Re: Thoughts on unit testing?

From: Peter Geoghegan <pg(at)bowt(dot)ie>
To: Thomas Munro <thomas(dot)munro(at)enterprisedb(dot)com>
Cc: Pg Hackers <pgsql-hackers(at)postgresql(dot)org>
Subject: Re: Thoughts on unit testing?
Date: 2017-08-13 19:19:32
Message-ID: CAH2-WzkJ4tkSN0dK32jtW-RVauoQcOX-Tafg3qO72vZW72QKdA@mail.gmail.com
Views: Raw Message | Whole Thread | Download mbox | Resend email
Thread:
Lists: pgsql-hackers

On Thu, Aug 10, 2017 at 2:53 PM, Thomas Munro
<thomas(dot)munro(at)enterprisedb(dot)com> wrote:
> The current regression tests, isolation tests and TAP tests are very
> good (though I admit my experience with TAP is limited), but IMHO we
> are lacking support for C-level unit testing. Complicated, fiddly
> things with many states, interactions, edge cases etc can be hard to
> get full test coverage on from the outside. Consider
> src/backend/utils/mmgr/freepage.c as a case in point.

It is my understanding that much of the benefit of unit testing comes
from maintainability. It's something that goes well with design by
contract. Writing unit tests is a forcing function. It requires
testable units, making the units more composable. The programmer must
be very deliberate about state, and must delineate code as testable
units.

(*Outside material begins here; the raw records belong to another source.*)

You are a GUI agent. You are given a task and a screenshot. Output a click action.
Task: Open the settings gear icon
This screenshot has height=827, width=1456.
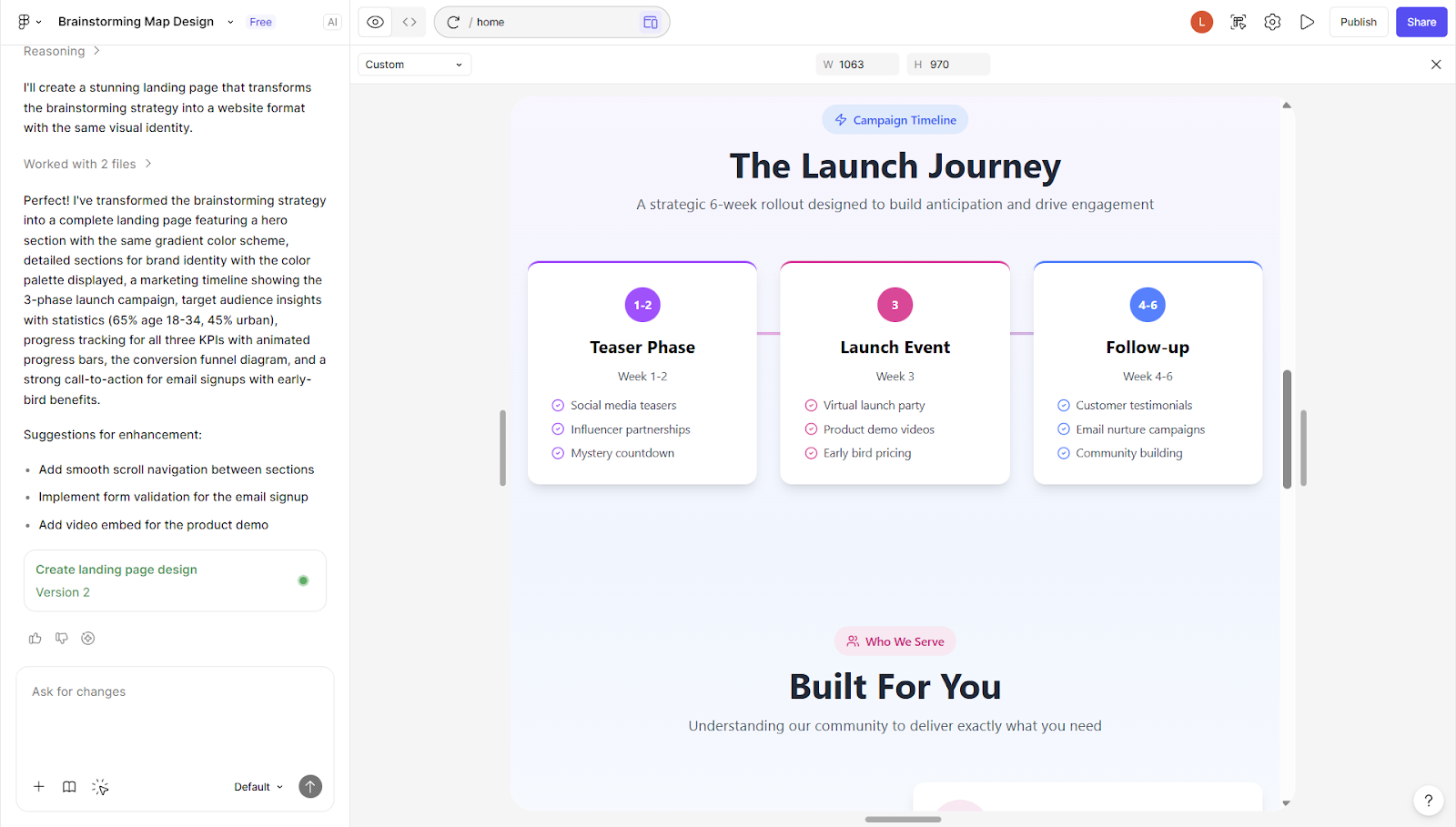coord(1272,22)
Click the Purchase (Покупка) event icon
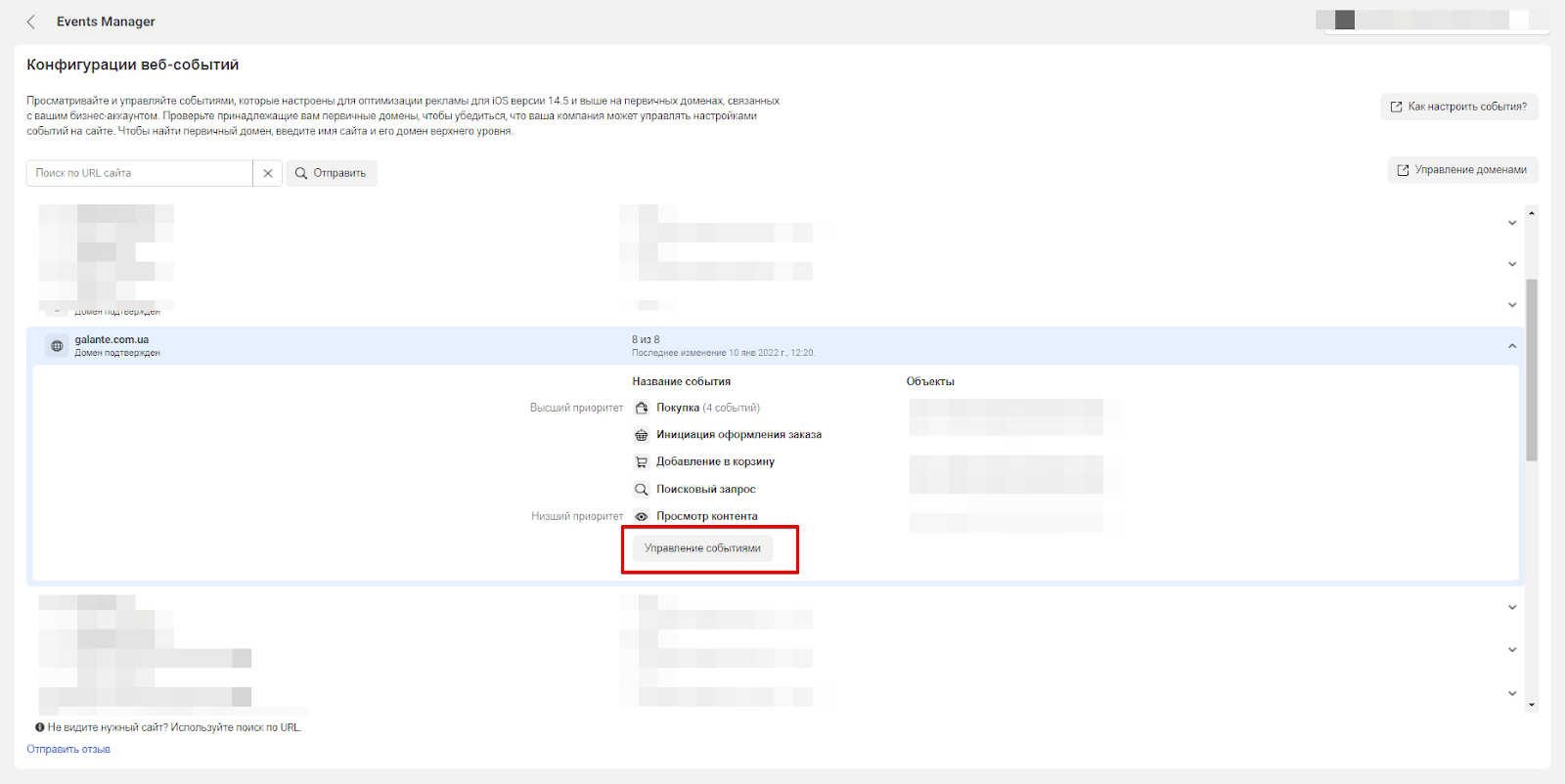The width and height of the screenshot is (1565, 784). (642, 408)
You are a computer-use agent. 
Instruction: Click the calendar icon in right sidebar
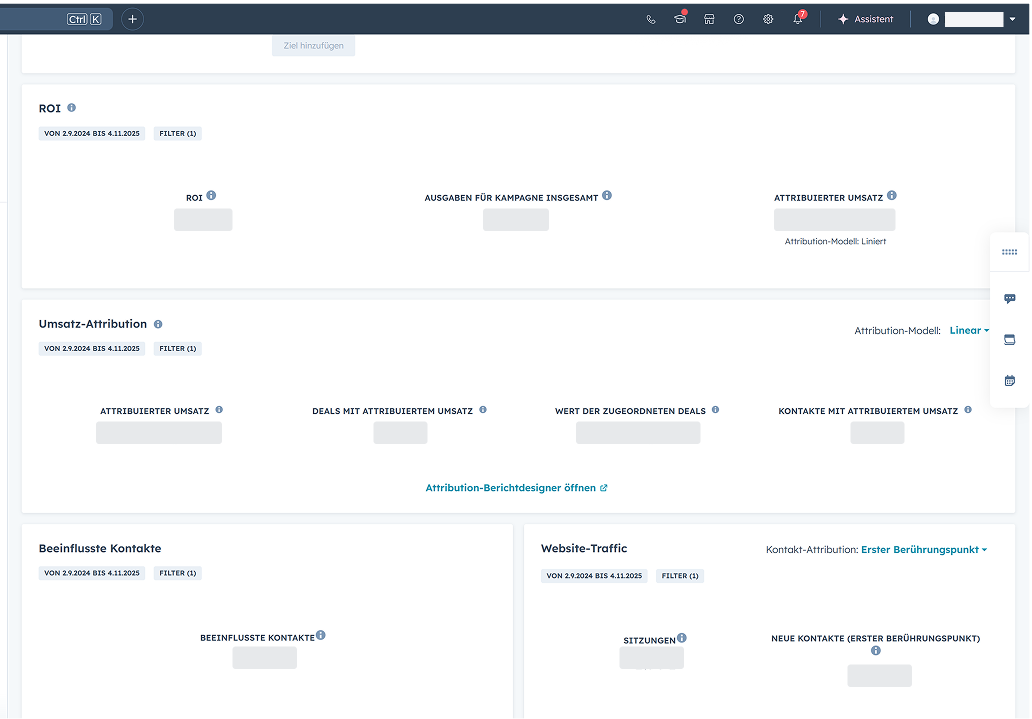point(1009,380)
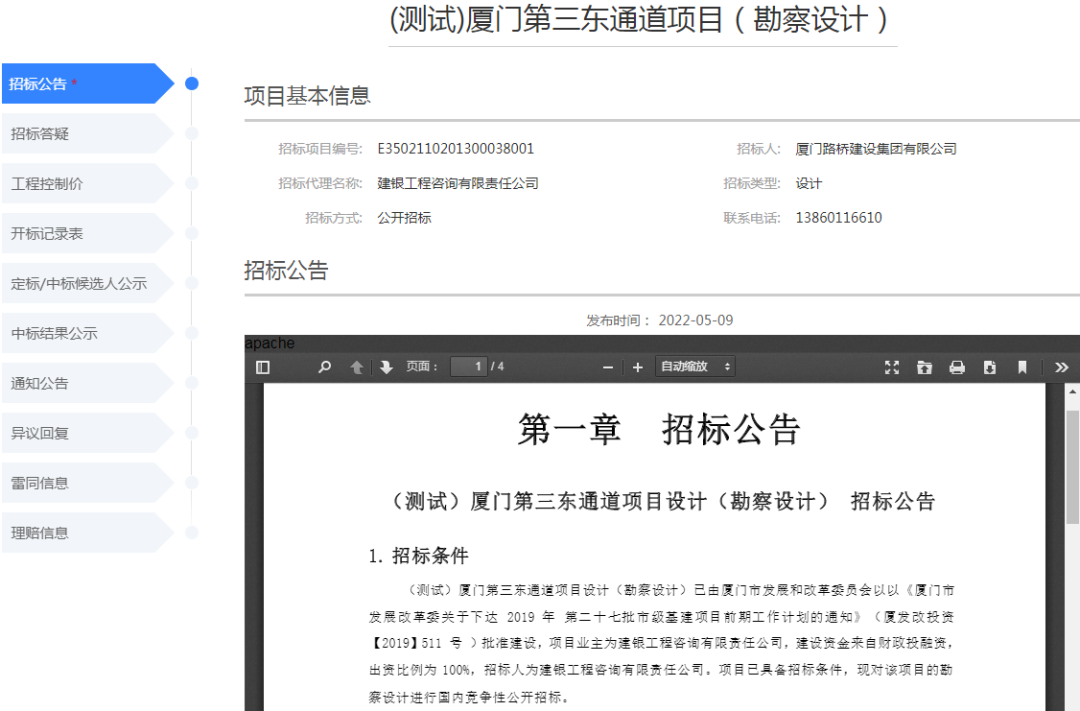
Task: Toggle the PDF viewer sidebar
Action: (263, 367)
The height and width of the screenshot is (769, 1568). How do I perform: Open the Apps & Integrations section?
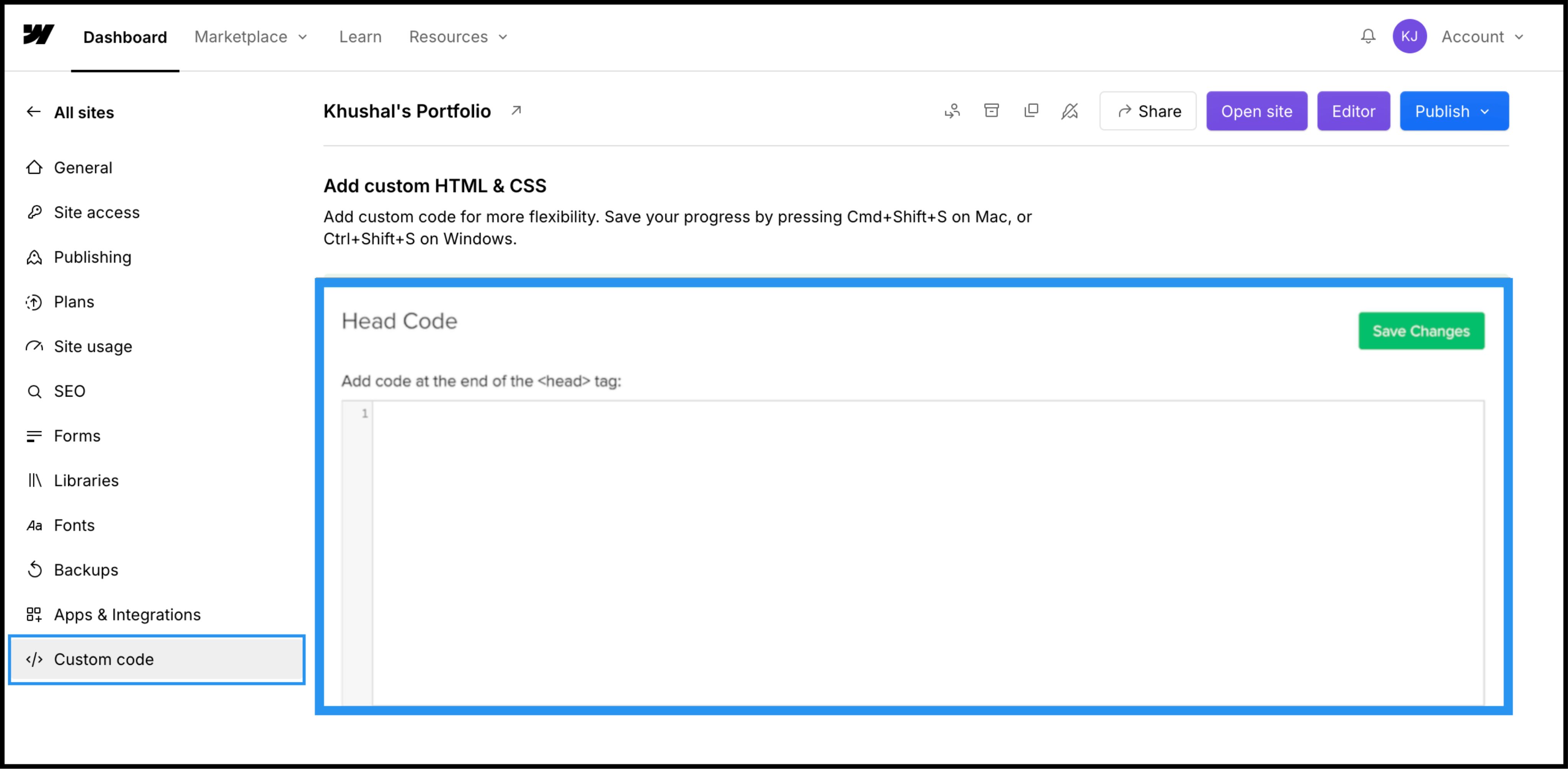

Unit tests are often supposed to be minimal, to serve as a kind
of design document.

In order to unit test something like an index access method, or
VACUUM, or the transaction manager, it would be necessary to mock the
buffer manager, and have a large amount of scaffolding code. This
would be an awful lot of work to do as an afterthought. I wouldn't
know where to draw the line between one unit and another, because the
code just wasn't written with that in mind to begin with. Is snapshot
acquisition a unit that includes heapam.c? If so, does that mean that
heapam.c has to have its own unit for other functionality, or does
that get lumped in with the snapshot acquisition unit?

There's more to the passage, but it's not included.